Document segment:

He calls it “fire in the gut.” It’s the excitement, the burning drive to work through a problem and see the solution. It’s staying up at night, turning something over and over in your head and feeling exhilarated when you finally come up with an answer, says Chris Hardin, Professor and Chair of the Nutritional Sciences Department.
Chris Hardin has two principal lines of research in his laboratory. The first is a close examination of the way the human body metabolizes sugar, which Hardin has been examining for twenty years. For the second and more recent project, Hardin seeks to develop a better way to determine whether certain drugs associated with statin-therapy (for high cholesterol) are causing dangerous muscle pain and weakness.
Hardin’s research will have a number of applications down the road. His first project will affect the way we understand and treat diabetes. His second will help individuals taking drugs called statins to alleviate high cholesterol. He hopes to find some indicator in the human body that will tell whether the particular statins a patient takes are doing permanent damage to his/her muscles.
Metabolism was the perfect science for Hardin to study both because it has an immediate impact and because it can be tested. Hardin’s mother was a physician and his father was a philosopher, so studying metabolics seemed to make perfect sense.
The Nutritional Sciences department is a part of three colleges, and is collaborating with three departments to create a metabolic kitchen. Hardin is overseeing the project, which he hopes will work to combat the obesity epidemic in the U.S.

Material supplied:
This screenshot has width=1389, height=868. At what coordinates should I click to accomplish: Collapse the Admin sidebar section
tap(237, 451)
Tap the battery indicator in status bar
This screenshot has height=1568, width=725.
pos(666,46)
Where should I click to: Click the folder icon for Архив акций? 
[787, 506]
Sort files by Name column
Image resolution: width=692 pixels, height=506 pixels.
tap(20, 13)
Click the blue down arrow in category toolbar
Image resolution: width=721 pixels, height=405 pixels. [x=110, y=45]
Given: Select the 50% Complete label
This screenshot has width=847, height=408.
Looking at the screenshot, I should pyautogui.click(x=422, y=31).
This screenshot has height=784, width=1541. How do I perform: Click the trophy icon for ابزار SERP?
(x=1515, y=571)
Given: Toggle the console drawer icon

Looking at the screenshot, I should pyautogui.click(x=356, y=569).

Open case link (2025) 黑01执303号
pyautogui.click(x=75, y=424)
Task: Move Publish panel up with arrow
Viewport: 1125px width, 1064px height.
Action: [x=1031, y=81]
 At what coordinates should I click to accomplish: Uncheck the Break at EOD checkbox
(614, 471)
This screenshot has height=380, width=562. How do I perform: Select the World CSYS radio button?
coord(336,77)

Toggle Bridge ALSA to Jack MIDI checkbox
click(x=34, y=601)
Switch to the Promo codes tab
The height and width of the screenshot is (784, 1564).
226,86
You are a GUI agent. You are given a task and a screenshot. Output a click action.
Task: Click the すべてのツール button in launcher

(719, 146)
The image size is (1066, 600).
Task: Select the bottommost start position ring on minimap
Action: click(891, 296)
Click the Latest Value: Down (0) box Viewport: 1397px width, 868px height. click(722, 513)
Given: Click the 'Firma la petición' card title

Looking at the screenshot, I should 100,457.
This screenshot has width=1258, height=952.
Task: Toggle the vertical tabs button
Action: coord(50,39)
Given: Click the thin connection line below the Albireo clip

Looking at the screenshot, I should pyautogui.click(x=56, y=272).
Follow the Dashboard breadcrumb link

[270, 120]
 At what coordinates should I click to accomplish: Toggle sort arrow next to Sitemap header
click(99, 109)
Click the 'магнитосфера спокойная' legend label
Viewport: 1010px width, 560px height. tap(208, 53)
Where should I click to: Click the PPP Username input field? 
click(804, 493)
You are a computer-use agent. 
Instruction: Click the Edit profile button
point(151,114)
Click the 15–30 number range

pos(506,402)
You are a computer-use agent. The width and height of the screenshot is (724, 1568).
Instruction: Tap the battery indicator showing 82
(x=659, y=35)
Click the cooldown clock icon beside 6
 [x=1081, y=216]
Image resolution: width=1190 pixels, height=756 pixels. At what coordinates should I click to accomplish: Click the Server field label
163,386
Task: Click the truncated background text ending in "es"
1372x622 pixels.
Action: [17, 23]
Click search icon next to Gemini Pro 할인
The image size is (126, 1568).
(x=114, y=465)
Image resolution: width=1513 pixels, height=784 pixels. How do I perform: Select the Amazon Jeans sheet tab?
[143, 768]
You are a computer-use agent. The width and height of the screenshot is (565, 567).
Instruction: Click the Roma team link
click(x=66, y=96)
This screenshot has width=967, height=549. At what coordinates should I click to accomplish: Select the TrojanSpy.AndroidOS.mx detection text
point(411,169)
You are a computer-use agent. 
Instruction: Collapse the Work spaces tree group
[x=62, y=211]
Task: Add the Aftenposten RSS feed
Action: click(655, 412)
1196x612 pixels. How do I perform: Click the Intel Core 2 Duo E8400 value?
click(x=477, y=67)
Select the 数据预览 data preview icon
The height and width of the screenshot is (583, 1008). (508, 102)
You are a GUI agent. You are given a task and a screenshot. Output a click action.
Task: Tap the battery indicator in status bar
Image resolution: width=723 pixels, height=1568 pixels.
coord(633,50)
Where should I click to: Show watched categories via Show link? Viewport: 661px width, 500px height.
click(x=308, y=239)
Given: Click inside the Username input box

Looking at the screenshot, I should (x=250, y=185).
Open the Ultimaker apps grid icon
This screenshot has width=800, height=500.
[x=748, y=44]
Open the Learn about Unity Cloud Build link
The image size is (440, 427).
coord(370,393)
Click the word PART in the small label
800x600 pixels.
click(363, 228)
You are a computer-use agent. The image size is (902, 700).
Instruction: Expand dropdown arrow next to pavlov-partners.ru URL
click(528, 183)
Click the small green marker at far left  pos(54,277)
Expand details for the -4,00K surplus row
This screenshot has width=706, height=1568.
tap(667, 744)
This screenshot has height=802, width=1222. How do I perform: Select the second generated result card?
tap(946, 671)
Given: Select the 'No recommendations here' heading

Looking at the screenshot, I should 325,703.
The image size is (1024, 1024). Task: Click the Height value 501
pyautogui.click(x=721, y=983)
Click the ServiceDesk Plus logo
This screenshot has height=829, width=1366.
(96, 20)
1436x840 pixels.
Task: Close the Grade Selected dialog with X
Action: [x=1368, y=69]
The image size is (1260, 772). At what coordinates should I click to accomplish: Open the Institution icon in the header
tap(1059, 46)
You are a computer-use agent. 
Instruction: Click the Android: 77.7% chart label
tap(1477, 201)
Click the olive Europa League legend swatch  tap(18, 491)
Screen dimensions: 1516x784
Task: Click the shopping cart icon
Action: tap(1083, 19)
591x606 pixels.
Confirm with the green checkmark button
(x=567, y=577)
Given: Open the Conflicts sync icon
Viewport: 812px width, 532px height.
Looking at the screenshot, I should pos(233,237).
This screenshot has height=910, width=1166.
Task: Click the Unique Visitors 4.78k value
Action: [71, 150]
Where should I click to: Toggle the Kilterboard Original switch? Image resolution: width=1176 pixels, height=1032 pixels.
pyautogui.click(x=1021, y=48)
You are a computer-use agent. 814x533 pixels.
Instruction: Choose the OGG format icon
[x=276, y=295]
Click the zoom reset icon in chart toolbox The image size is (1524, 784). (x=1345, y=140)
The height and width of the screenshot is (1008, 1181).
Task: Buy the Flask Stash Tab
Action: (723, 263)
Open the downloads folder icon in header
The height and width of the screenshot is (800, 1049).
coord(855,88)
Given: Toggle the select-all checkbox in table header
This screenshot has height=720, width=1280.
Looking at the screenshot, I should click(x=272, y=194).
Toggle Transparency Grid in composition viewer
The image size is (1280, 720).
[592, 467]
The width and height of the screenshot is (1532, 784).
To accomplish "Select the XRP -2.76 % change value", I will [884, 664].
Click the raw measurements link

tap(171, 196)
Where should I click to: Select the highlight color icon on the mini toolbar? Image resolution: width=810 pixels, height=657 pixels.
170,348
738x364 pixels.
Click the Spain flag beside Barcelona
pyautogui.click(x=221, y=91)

Questions:
**1.** According to the Chris Hardin profile above, how long has Hardin been studying how the human body metabolizes sugar?
**2.** Please write the next part of the Chris Hardin profile, picking up after its final sentence.

Responses by task:
**1.** Twenty years.

**2.**
There are many facets of our nutritional landscape that contribute to the obesity epidemic Hardin is fighting. As a culture, we eat out too much, we take diets to the extreme, and our children don’t play outside as often as children in past generations. Hardin knows our culture has a problem, and he is working to combat it with healthy food and educational intervention.
Although Hardin is wary of taking a stance on specific diets, he does recommend food that doesn’t cause blood-sugar spikes and an overall diet characterized by moderation. “Fundamentally, your grandmother was right," he says. "Eat your vegetables, don’t eat too much junk, go outside and play." And don’t worry: you can still eat pizza – as long as you don’t eat it all the time.
Hardin gives a tour of what will become MU’s state-of-the-art metabolic kitchen. Although the space in the basement of the Nutritional Sciences building is currently full of old rat cages and unusable lab equipment, Hardin envisions shiny countertops and places to package food. He also hopes to be able to record cooking demonstrations and investigate the way children select their food.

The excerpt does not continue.